Imediato, Joca Ramiro deu a vez a Sô Candelário, não deixando frouxura de tempo para mais motim! ― Hê, e você, compadre? Qual é a acusação que se tem?
Sobre o que, sobreveio Sô Candelário, arre avante, aos priscos, a figura muita, o gibão desombrado. Sobrava fala! ― Com efeito! Com efeito!... ― falou. Vai, vai, forteou mais a voz! ― Só quero pergunta! se ele convém em nós dois resolvermos isto à faca! Pergunto para briga de duelo... E o que acho! Carece mais de discussão não... Zé Bebelo e eu ― nós dois, na faca!…
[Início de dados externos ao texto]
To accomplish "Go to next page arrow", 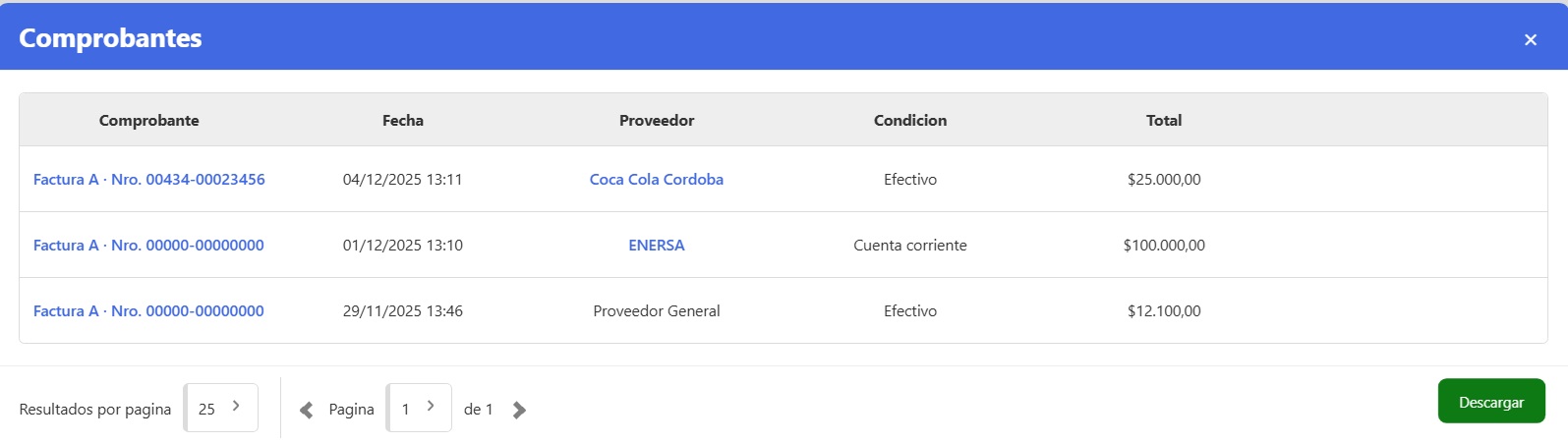I will coord(519,410).
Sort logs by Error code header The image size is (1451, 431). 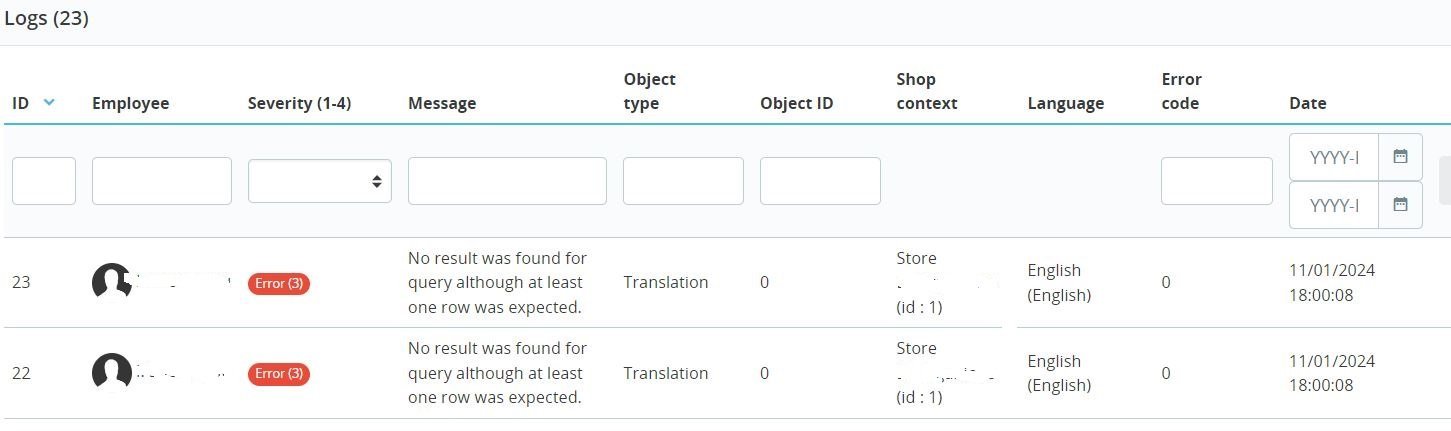point(1181,91)
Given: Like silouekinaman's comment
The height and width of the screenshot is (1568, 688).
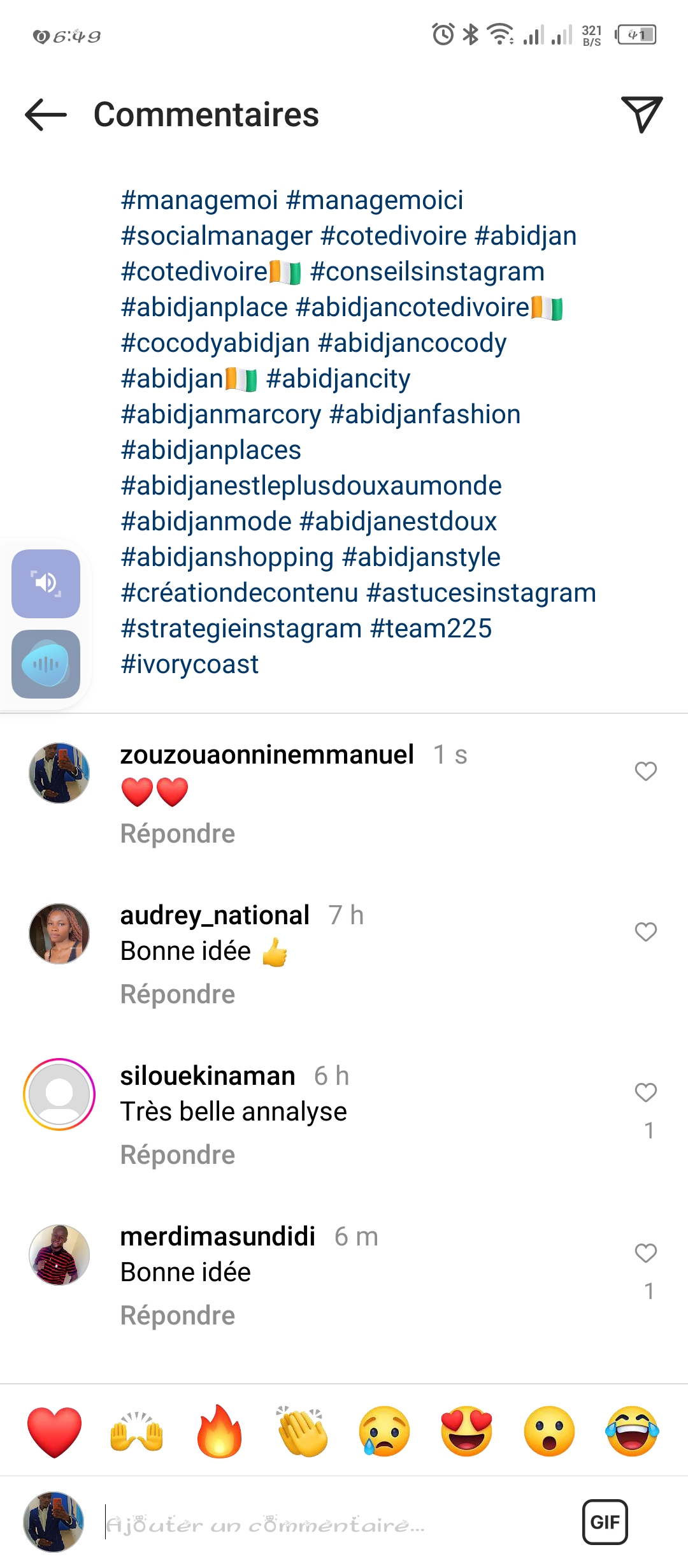Looking at the screenshot, I should tap(645, 1093).
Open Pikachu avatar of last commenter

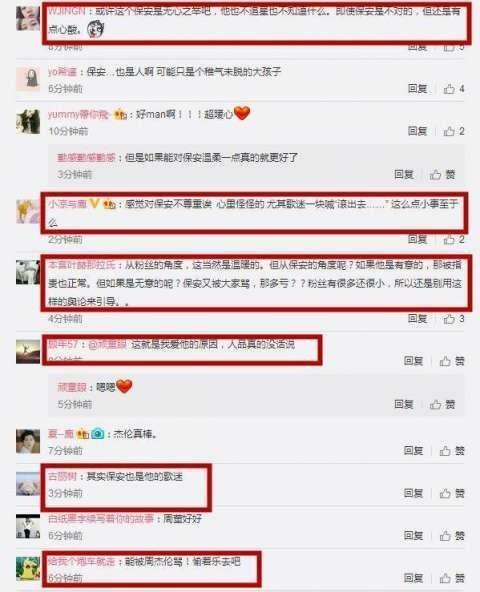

Só Candelário mais longe não conseguia de dizer, só repetia aquilo, desafio, e no mais se mexer, feito com são-guido ou escaravelho. Sem raiva quase nenhuma ― notei; mas também sem nenhuma paciência. Só Candelário sendo assim. Mas aí Joca Ramiro remediou, dizendo, resistencioso, e escondeu o de que ria:
Resultado e condena, a gente deixa para o fim, compadre. Demore, que logo vai ver. Agora é a acusação das culpas. Que crimes o compadre indica neste homem?
Crime?... Crime não vejo. E o que acho, por mim é o que declaro: com a opinião dos outros não me assopro. Que crime? Veio guerrear, como nós também. Perdeu, pronto! A gente não é jagunços? A pois: jagunço com jagunço ― aos peitos, papos. Isso é crime? Perdeu, está aí feito umbuzeiro que boi comeu por metade... Mas brigou valente, mereceu... Crime, que sei, é fazer traição, ser ladrão de cavalos ou de gado... não cumprir a palavra...
Sempre eu cumpro a palavra dada! ― gritou de lá Zé Bebelo.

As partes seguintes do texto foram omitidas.